Nusawarta.id, Tanah Bumbu – Wakil Ketua I DPRD Kabupaten Tanah Bumbu, H. Hasanuddin, mengajak seluruh elemen masyarakat untuk menjadikan peristiwa bersejarah 7 Februari 1946 sebagai pelajaran penting sekaligus momentum dalam menghidupkan kembali nilai-nilai perjuangan para pahlawan. Ajakan tersebut disampaikannya dalam rangka peringatan Hari Pahlawan 7 Februari yang digelar Pemerintah Daerah bersama masyarakat Tanah Bumbu.
Peringatan Hari Pahlawan 7 Februari tahun 2026 berlangsung khidmat dan penuh makna. Kegiatan diawali dengan upacara peringatan di Lapangan 7 Februari, Kecamatan Kusan Hilir, kemudian dilanjutkan dengan tabur bunga di Taman Makam Pahlawan (TMP) Mattone, Sabtu (07/02/2026) pagi.
Upacara dan tabur bunga tersebut dihadiri oleh unsur pimpinan Forum Koordinasi Pimpinan Daerah (Forkopimda), anggota DPRD Tanah Bumbu, jajaran TNI dan Polri, aparatur sipil negara (ASN), perwakilan instansi vertikal, serta berbagai elemen masyarakat. Kehadiran berbagai pihak tersebut mencerminkan komitmen bersama dalam menghormati jasa para pahlawan yang telah berjuang demi bangsa dan daerah.
Baca Juga : DPRD Tanah Bumbu Sepakati Pemangkasan Durasi Perjalanan Dinas dalam Provinsi
Dalam keterangannya, H. Hasanuddin menegaskan bahwa peringatan Hari Pahlawan bukan sekadar agenda seremonial tahunan, melainkan sarana untuk menumbuhkan kembali semangat juang, rasa nasionalisme, serta cinta tanah air di tengah dinamika kehidupan masyarakat yang terus berkembang.
“Peristiwa bersejarah 7 Februari 1946 harus menjadi pengingat bagi kita semua. Nilai-nilai perjuangan para pahlawan harus terus kita hidupkan, terutama dalam pengabdian kepada bangsa dan daerah,” ujarnya.

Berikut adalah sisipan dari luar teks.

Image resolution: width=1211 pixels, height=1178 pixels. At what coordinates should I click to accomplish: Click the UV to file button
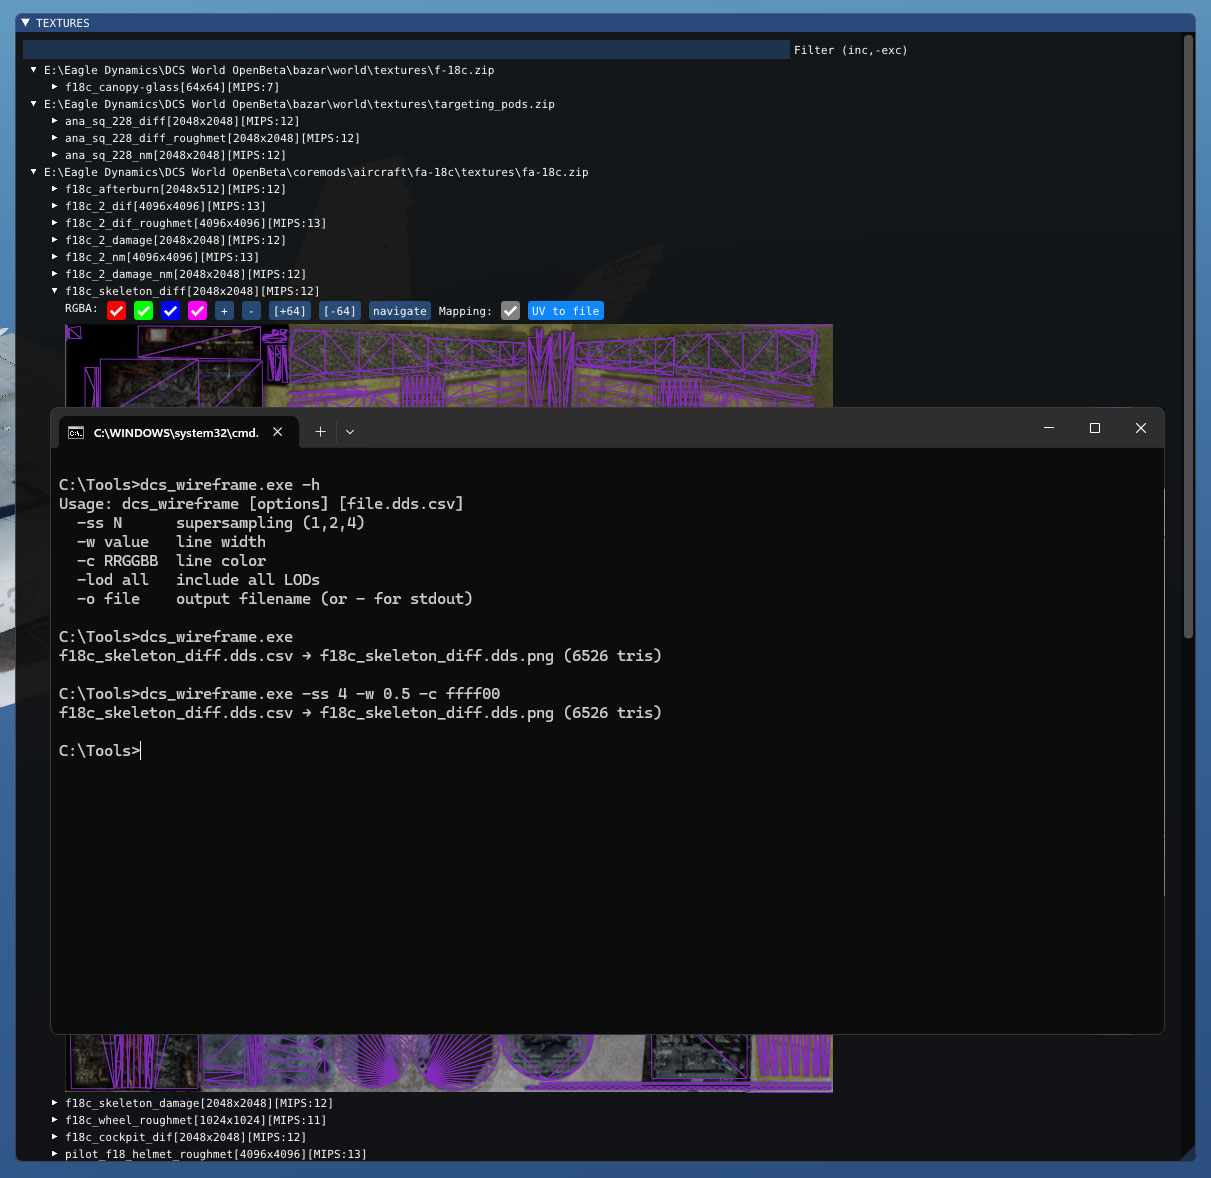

Ia menambahkan, semangat rela berkorban, integritas, dan tanggung jawab yang diwariskan oleh para pahlawan perlu diteladani oleh seluruh elemen, mulai dari lembaga legislatif, pemerintah daerah, hingga aparat penegak hukum. Menurutnya, nilai-nilai tersebut merupakan fondasi penting dalam menjaga persatuan serta membangun Tanah Bumbu yang lebih baik dan berdaya saing.
Hasanuddin juga menilai bahwa meskipun tantangan zaman saat ini berbeda dengan masa perjuangan fisik, semangat kepahlawanan tetap relevan. Semangat tersebut, katanya, dapat diwujudkan melalui kepedulian sosial, menjaga keamanan dan ketertiban, serta mendorong percepatan pembangunan daerah demi kesejahteraan masyarakat.
Melalui momentum peringatan Hari Pahlawan 7 Februari, ia berharap nilai-nilai kepahlawanan tidak hanya dikenang, tetapi juga diimplementasikan secara nyata dalam pelaksanaan tugas dan pelayanan kepada masyarakat.
“Dengan semangat pahlawan, kita harapkan Tanah Bumbu tetap aman, kondusif, serta mampu mendukung percepatan pembangunan demi kesejahteraan masyarakat,” pungkasnya.